George sighed. “There are things more important than material wealth, Master Dane.” And very quickly, he flashed to Dane a charm, which dangled from a necklace he’d kept hidden under his suit. What was it? A symbol? Of what? Dane had never seen it before, but it seemed somehow rebellious to him . . . dangerous.
“What is that, George?”
George winked. “A reminder, Dane. Just a reminder.”
George had left Dane after that, closing the door behind him, leaving Dane to play his mitts as long as he wanted, increasing the noise cancellation in the walls as he exited.
It wasn’t until very late that Dane shot up and realized he’d fallen asleep with his mitts still on. He threw them to the beanbag. What was that noise?
A crack. A snap. Motion outside the den’s window. Dane dashed to it and cupped his hands around his face, peering outside. Who was there?
Dane bolted through his house and out the front door, onto the lawn. The night was cool and damp. “Hello?” Dane called. “Show yourself, ya stingy miser.”
There was no response. Just the stillness of night. The oak tree whistled in the wind.
Dane crept to the window outside his den, looking for signs of trespassing . . . or trespass ers .
No one was there.

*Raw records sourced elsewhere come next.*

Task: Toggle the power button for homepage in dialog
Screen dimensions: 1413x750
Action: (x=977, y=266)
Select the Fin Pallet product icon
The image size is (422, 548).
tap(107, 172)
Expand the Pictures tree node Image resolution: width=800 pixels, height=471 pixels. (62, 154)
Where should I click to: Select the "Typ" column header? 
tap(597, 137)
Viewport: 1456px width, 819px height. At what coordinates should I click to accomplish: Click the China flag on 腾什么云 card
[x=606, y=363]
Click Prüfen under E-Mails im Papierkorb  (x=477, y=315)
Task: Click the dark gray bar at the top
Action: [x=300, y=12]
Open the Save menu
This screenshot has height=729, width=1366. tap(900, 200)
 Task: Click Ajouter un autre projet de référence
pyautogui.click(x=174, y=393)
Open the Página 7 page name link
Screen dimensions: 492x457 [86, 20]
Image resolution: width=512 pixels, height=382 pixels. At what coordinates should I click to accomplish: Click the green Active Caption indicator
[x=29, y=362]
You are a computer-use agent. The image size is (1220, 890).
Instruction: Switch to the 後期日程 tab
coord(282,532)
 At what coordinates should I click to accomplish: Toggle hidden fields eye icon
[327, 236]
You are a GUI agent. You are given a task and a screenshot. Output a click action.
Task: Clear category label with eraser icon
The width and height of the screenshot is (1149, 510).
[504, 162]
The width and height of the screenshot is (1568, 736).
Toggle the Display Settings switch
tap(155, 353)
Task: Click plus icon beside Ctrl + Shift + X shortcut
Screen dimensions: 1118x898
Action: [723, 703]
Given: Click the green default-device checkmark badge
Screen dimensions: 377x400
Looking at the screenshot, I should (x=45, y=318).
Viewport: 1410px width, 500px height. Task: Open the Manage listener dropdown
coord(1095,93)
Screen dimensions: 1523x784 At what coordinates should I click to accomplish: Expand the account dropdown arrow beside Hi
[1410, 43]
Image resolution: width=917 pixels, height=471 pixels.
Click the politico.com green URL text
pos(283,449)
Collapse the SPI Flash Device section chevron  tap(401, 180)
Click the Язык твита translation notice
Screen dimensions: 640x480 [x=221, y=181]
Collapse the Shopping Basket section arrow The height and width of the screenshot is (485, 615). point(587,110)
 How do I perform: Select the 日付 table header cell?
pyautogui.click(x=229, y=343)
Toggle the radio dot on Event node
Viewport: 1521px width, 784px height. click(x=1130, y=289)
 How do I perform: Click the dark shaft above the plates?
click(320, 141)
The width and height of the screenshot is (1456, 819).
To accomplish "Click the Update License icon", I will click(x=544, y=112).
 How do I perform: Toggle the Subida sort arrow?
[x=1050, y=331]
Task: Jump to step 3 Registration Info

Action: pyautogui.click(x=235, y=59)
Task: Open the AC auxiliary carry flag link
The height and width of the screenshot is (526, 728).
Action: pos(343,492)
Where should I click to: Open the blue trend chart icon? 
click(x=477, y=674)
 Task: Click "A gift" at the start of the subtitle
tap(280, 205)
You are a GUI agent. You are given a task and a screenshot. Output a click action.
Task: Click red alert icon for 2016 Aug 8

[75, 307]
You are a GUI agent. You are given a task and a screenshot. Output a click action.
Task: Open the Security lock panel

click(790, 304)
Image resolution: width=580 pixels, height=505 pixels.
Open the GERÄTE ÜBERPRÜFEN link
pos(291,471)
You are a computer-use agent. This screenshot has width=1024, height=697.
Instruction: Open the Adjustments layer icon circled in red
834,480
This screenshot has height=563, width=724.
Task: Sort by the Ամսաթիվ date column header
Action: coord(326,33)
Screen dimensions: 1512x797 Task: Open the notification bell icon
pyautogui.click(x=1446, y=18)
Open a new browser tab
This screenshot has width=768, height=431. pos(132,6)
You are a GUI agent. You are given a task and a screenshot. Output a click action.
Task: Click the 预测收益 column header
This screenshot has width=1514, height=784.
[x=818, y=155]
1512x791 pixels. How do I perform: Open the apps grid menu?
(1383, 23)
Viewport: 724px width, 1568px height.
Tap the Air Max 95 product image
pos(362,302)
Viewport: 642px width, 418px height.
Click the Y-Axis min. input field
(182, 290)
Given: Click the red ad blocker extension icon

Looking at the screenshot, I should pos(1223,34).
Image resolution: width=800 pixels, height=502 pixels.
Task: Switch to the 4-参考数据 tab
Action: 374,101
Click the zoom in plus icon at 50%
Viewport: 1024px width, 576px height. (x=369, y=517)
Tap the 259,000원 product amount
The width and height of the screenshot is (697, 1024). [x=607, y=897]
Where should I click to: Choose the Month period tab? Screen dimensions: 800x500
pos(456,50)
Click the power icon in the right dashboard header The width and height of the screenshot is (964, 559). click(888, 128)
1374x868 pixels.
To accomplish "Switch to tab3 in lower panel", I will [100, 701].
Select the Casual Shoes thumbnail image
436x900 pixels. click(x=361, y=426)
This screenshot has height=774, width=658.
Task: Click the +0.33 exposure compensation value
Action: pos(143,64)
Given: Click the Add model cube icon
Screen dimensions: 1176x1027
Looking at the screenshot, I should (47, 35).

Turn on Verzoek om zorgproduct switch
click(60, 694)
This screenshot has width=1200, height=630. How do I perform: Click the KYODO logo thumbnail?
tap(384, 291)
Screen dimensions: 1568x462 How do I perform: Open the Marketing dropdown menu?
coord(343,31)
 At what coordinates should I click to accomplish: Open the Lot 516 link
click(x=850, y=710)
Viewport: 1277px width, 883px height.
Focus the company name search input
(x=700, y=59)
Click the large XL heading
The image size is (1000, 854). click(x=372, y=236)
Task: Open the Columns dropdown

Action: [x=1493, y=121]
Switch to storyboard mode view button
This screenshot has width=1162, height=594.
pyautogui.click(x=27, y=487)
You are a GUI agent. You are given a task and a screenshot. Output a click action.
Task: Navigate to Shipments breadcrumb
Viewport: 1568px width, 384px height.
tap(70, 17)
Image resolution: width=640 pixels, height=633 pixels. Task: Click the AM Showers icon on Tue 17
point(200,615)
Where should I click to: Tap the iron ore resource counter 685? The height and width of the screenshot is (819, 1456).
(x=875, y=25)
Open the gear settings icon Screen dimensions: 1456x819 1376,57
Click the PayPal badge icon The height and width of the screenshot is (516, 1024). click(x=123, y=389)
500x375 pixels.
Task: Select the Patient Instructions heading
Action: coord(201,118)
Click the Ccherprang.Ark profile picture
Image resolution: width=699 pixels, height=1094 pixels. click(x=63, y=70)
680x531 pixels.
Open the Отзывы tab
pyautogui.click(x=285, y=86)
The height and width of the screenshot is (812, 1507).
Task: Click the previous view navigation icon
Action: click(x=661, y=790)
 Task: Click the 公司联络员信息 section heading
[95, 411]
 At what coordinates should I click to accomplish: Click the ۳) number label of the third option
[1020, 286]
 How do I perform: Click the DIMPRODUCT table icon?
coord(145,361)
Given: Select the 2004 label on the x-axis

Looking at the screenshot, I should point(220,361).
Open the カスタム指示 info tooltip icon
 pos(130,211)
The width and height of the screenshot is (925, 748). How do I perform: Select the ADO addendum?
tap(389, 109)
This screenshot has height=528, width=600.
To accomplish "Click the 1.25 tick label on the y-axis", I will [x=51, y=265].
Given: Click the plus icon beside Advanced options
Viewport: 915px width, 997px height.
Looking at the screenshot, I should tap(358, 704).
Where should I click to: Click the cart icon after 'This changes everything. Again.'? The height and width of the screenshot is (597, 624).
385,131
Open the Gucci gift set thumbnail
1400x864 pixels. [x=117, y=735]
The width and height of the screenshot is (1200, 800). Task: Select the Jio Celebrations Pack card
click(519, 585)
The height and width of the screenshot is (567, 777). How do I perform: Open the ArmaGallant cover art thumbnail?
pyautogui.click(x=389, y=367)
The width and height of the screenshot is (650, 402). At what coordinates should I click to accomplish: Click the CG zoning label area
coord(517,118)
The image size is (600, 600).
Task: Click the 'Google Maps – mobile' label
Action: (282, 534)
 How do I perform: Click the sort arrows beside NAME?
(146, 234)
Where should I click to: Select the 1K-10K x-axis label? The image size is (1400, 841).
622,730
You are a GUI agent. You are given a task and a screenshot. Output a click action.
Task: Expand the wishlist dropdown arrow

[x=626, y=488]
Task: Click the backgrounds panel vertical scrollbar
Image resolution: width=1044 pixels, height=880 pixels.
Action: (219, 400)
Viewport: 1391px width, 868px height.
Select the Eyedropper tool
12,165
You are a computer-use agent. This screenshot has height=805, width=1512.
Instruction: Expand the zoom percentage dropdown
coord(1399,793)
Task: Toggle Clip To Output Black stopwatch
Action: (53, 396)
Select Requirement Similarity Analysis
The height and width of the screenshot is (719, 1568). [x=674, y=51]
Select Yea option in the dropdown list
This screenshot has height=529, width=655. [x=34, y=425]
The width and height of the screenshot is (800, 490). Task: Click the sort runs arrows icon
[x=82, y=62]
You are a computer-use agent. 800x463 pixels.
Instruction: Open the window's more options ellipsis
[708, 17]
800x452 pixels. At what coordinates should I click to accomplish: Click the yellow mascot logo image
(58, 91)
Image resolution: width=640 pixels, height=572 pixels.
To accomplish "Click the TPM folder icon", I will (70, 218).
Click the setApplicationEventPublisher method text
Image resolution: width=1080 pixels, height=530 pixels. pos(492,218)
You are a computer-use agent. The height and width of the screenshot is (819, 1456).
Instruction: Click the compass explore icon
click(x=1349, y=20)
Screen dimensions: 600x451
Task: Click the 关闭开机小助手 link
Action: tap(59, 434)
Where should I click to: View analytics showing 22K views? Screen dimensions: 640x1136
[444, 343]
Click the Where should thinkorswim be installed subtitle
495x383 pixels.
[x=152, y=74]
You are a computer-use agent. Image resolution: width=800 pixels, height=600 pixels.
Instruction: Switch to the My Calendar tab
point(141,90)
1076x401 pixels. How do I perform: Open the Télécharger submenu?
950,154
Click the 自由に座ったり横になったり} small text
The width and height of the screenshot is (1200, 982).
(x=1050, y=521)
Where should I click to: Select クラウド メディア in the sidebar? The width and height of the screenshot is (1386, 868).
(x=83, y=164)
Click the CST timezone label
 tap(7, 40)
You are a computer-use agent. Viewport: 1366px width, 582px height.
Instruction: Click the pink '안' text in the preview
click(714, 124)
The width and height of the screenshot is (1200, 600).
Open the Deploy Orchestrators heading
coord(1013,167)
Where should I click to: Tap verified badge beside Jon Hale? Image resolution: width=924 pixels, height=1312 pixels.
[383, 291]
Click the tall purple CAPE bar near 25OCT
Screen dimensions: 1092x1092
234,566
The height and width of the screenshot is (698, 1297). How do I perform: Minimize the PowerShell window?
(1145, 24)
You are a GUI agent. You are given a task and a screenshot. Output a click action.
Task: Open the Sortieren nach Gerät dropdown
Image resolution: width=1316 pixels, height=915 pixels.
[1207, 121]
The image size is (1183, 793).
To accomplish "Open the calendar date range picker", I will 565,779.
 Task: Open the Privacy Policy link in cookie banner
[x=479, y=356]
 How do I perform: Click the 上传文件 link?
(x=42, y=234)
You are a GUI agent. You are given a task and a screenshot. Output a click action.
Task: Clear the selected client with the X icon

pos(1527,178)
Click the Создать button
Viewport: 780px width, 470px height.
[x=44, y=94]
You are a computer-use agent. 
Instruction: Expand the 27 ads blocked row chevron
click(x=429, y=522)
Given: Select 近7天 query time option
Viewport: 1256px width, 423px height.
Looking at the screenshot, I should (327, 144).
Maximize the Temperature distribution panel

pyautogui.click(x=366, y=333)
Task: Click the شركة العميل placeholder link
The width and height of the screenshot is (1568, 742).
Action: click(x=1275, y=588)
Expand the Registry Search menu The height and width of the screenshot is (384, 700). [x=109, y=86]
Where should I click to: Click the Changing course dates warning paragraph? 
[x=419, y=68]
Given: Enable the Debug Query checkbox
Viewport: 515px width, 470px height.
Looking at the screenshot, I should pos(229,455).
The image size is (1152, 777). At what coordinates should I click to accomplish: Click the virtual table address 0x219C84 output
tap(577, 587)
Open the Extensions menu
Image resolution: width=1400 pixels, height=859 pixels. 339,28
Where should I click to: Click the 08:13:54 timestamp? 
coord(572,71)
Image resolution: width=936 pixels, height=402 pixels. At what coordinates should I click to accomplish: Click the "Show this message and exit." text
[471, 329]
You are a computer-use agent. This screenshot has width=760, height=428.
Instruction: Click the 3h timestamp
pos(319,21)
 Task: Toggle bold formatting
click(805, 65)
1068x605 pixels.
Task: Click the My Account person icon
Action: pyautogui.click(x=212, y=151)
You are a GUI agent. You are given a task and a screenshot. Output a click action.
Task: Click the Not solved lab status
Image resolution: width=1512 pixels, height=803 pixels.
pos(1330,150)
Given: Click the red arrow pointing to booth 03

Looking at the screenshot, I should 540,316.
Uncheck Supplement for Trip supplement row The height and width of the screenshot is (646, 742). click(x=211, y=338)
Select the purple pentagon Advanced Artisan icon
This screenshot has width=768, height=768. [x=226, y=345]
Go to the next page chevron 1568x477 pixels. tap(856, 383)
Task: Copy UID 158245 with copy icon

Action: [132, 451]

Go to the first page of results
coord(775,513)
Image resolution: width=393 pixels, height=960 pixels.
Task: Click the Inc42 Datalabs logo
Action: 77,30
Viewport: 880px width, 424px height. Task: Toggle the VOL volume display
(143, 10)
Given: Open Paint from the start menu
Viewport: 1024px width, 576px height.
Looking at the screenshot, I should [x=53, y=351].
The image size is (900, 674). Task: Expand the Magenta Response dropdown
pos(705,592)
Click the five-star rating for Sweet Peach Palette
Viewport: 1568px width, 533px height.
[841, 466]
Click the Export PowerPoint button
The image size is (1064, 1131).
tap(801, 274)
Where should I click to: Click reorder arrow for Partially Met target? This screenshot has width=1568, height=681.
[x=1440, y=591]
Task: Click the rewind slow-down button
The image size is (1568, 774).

But in the flowers below the den’s window, Dane saw three chrysanthemums bent and broken, lying in the dirt, trampled.
“I heard you!” Dane shouted into the black of his empty cul-de-sac. “I’m calling the cops!”
And when Dane went back inside, that’s exactly what he did.
“I’d like to report a disturbance,” Dane said over the video connection of the tablet. “Trespassing. The perpetrator got away.”
“Noted,” the woman said, unimpressed, on the other end of the line. She frowned. “Can you show me your Mark, sir? Just holding it up to the camera is fine.”
“I’m not Marked,” Dane said. “I’m underage.”
A wave of interest suddenly flashed over the woman’s face. “I see,” she said. “Another one.”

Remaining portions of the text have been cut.